The Supreme Court of Nebraska found that the son did not present sufficient evidence to overcome the presumption of sufficient service or to prove that a mental condition existed to extend the statutory redemption period. Vandelay acquired the 480-acre, $1.1 million real estate by paying $50,000 in back taxes and interest, in what the dissenting judges characterized as a “windfall that borders on the obscene.”


This case and its seemingly disparate result spurred changes in the notification process to better ensure that delinquent taxpayers are aware of the risk to their real property. This bill was signed by Governor Pete Ricketts on March 27, 2019.

Significantly, Neb. Rev. Stat. § 77-1832 contains changes that amend the requirements for service of notice of the application for a tax deed. It now provides that service of the notice shall be made by personal or residential service on a person in actual possession of the property and on the person whose name the title to the real property appears of record who can be found in this state. If personal or residential service is not possible, certified mail or designated delivery service can be used. Additionally, certified mail or designated delivery service is required to be provided to every encumbrancer of record found by the title search. If the people entitled to notice cannot be found with a diligent inquiry, § 77-1834 allows notice by publication. However, this statute has been modified so that publication must be in the newspaper of general circulation designated by the county board.

To apply for a tax deed, Neb. Rev. Stat. § 77-1837 requires the tax certificate, copy of title search, and the issuance and notary fees. Additionally, if service was personal or residential service, the statute requires an affidavit proving service of notice and a copy of the notice at the time of application. If service was by publication, an affidavit of the publisher, manager, or newspaper employees is required, as well as a copy of the notice and an affidavit of the purchaser/assignee of the tax certificate.

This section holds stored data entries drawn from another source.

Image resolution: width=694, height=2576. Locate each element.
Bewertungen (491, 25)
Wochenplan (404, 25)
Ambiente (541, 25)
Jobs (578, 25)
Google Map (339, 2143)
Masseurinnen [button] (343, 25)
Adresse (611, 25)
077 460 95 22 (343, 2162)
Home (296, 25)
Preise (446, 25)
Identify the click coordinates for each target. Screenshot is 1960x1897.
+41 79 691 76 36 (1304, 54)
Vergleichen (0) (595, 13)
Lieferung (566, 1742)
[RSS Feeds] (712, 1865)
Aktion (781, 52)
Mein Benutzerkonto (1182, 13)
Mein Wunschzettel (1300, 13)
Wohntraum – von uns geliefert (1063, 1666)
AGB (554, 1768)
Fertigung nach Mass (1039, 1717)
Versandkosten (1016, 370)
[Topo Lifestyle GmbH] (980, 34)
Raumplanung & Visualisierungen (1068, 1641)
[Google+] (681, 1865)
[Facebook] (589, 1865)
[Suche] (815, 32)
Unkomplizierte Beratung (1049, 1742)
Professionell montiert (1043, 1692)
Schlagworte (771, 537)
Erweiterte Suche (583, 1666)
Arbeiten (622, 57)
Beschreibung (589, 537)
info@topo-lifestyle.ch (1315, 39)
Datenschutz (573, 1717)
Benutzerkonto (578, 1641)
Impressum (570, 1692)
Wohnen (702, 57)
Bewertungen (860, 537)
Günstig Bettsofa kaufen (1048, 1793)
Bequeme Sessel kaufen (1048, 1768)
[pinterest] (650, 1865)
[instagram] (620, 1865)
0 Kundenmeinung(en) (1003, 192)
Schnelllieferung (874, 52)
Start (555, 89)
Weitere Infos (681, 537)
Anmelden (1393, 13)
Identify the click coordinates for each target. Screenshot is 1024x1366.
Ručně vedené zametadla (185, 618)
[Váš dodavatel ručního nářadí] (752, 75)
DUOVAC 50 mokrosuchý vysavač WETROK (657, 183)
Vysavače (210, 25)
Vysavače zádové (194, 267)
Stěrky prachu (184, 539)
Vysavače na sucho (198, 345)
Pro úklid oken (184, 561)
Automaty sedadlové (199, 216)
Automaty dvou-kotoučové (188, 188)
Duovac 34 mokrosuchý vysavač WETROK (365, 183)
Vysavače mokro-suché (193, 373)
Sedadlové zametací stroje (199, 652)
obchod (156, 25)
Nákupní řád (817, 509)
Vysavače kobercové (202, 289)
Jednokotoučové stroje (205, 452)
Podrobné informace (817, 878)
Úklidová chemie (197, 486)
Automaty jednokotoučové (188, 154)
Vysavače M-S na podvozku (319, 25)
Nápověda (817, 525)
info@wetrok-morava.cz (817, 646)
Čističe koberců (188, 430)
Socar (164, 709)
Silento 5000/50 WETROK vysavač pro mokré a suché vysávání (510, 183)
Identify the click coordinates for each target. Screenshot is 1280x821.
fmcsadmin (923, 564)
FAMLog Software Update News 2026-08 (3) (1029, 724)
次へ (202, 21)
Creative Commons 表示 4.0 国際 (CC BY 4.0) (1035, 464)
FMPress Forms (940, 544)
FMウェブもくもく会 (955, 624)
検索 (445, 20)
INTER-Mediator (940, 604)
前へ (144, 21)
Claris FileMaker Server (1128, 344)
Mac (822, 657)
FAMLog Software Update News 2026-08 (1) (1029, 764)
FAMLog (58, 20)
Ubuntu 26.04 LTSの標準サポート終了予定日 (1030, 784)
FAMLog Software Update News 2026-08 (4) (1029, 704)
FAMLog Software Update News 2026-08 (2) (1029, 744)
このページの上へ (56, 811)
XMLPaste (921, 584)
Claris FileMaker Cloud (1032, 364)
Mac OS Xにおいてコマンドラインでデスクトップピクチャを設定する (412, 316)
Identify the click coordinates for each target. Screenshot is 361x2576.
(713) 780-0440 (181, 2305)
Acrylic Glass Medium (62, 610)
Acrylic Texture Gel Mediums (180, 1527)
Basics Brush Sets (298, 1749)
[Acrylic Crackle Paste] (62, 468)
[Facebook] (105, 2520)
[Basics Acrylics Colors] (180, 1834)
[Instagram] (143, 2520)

Other changes stemming from Bill 463 include that Neb. Rev. Stat. § 77-1802 is amended to require the inclusion of the property’s parcel number along with the description of the property when creating the list of all real property subject to sale and the amount of all delinquent taxes against each item. Additionally, Neb. Rev. Stat. § 77-1831 is amended to eliminate the distinction of owner-occupied property from other real property, thereby requiring notice of application for a tax deed of at least three months for all real property.